Genetic Differences and Disease Risk
CEEH researchers are also trying to determine why people who are genetically susceptible to a disease only get symptoms when exposed to a specific chemical. For example, aflatoxin is a natural toxin produced by a mold that grows on damp peanuts and grains. It can cause liver cancer, especially in people who already suffer from liver damage caused by the hepatitis B virus.

Differences in the way people biotransform aflatoxin affect their risk of getting liver cancer. Like most molecules, aflatoxin is biotransformed in stages by a series of enzymes. These enzymes trim and rebuild the molecule until it reaches a final form that can be safely excreted. During one of these stages, enzymes in the liver briefly activate the aflatoxin, making it more toxic. Additional enzymes then de-activate most of the aflatoxin, making it less harmful. The speed of these chemical reactions are important because activated aflatoxin can mutate, or change, cell DNA. If concentrations of activated aflatoxin builds up in the liver, the resulting mutations can cause liver cancer.

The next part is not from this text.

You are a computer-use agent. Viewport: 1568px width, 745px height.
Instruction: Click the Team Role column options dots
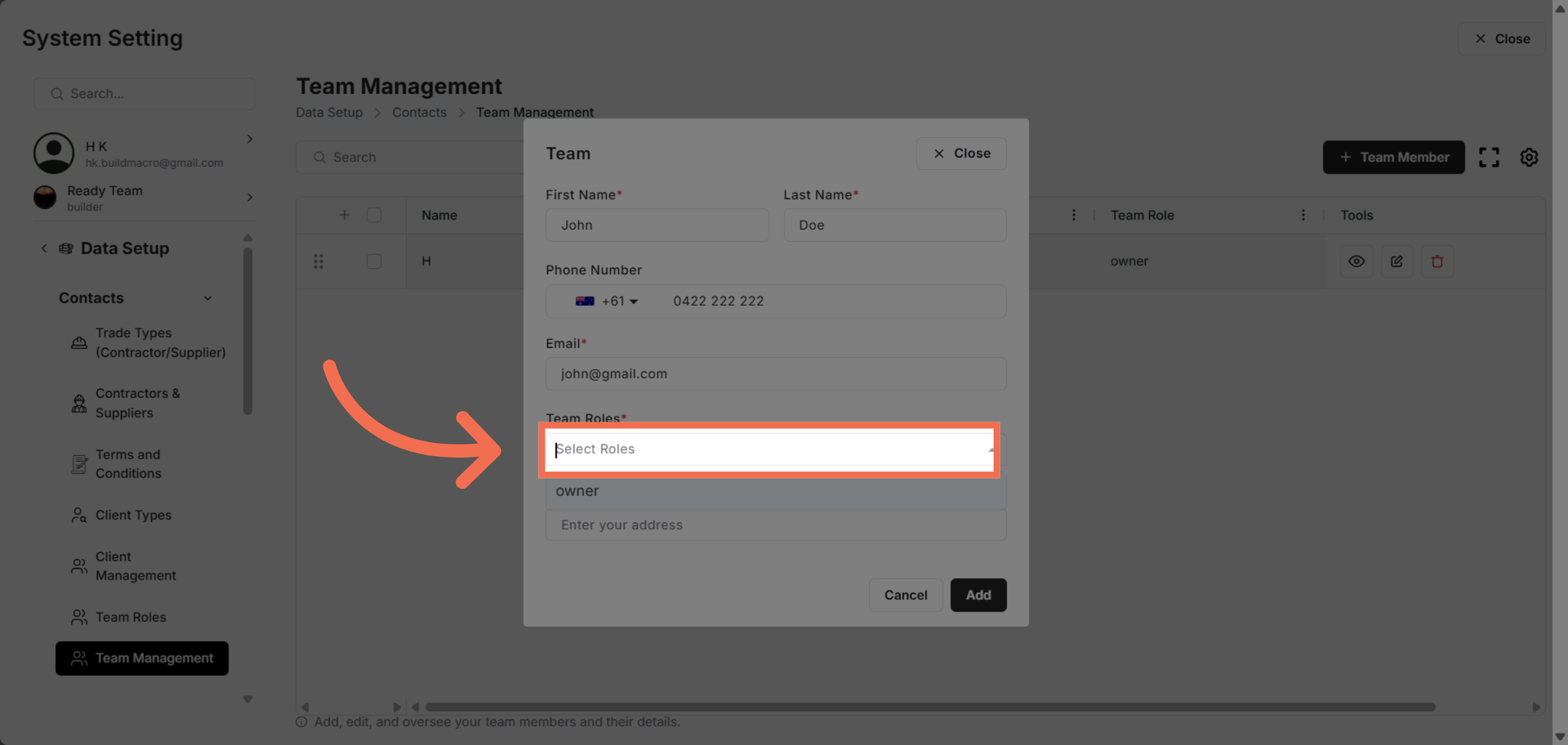[1303, 215]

Center researchers are studying genetic differences in the enzymes that activate and de-activate aflatoxin and whether these differences affect cancer risk. This research may help guide cancer prevention efforts, particularly in developing nations where aflatoxin exposure is a serious problem. Many of these nations also have high rates of hepatitis B infection, which makes their populations even more susceptible to aflatoxin-caused cancer.

Fortunately in the United States, aflatoxin exposure is limited, due to careful food processing and inspection. When aflatoxin is present, levels are low enough that the body can handle them easily, as it does the natural insecticides in broccoli and carrots. So feel free to eat a peanut butter sandwich. Your biotransformation enzymes are on duty.